Polycomb Repressive Complex 2 (PRC2) is essential for gene silencing, establishing transcriptional repression of specific genes by tri-methylating Lysine 27 of histone H3, a process mediated by cofactors such as AEBP2. In spite of its biological importance, little is known about PRC2 architecture and subunit organization. Here, we present the first three-dimensional electron microscopy structure of the human PRC2 complex bound to its cofactor AEBP2. Using a novel internal protein tagging-method, in combination with isotopic chemical cross-linking and mass spectrometry, we have localized all the PRC2 subunits and their functional domains and generated a detailed map of interactions. The position and stabilization effect of AEBP2 suggests an allosteric role of this cofactor in regulating gene silencing. Regions in PRC2 that interact with modified histone tails are localized near the methyltransferase site, suggesting a molecular mechanism for the chromatin-based regulation of PRC2 activity.
Protein complexes—stable structures that contain two or more proteins—have an important role in the biochemical processes that are associated with the expression of genes. Some help to silence genes, whereas others are involved in the activation of genes. The importance of such complexes is emphasized by the fact that mice die as embryos, or are born with serious defects, if they do not possess the protein complex known as Polycomb Repressive Complex 2, or PRC2 for short.
It is known that the core of this complex, which is found in species that range from Drosophila to humans, is composed of four different proteins, and that the structures of two of these have been determined with atomic precision. It is also known that PRC2 requires a particular protein co-factor (called AEBP2) to perform this function. Moreover, it has been established that PRC2 silences genes by adding two or three methyl (CH3) groups to a particular amino acid (Lysine 27) in one of the proteins (histone H3) that DNA strands wrap around in the nucleus of cells. However, despite its biological importance, little is known about the detailed architecture of PRC2.

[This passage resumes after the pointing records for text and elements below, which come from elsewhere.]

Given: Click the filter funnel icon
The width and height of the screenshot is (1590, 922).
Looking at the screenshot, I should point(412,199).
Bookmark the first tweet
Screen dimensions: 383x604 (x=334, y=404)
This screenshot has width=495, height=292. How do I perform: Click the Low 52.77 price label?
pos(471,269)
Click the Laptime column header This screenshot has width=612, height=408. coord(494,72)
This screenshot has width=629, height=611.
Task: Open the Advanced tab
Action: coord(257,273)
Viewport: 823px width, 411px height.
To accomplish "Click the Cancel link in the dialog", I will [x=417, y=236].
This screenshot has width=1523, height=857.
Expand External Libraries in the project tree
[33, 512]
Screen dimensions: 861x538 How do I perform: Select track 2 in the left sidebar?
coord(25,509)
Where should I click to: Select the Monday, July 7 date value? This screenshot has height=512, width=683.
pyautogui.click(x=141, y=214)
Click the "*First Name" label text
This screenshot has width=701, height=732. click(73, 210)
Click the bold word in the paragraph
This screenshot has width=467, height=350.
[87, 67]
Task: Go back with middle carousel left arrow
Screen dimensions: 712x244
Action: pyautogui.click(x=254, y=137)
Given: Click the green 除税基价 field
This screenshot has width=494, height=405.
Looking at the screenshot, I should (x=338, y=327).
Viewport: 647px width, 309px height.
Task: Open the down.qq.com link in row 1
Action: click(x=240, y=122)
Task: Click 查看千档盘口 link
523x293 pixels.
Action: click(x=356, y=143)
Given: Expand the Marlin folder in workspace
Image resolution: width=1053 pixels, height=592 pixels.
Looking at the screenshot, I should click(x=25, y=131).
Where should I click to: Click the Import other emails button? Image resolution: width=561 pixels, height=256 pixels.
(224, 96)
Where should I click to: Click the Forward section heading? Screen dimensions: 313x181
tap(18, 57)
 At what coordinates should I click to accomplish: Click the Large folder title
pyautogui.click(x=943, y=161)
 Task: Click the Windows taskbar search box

Ciferri et al. shed new light on the structure of this complex by using electron microscopy to produce the first three-dimensional image of the human PRC2 complex bound to its cofactor. By incorporating various protein tags into the co-factor and the four subunits of the PRC2, and by employing mass spectrometry and other techniques, Ciferri et al. were able to identify 60 or so interaction sites within the PRC2-cofactor system, and to determine their locations within the overall structure.
The results show that the cofactor stabilizes the architecture of the complex by binding to it at a central hinge point. In particular, the protein domains within the PRC2 that interact with the histone markers are close to the site that transfer the methyl groups, which helps to explain how the gene silencing activity of the PRC2 complex is regulated. The results should pave the way to a more complete understanding of how PRC2 and its cofactor are able to silence genes.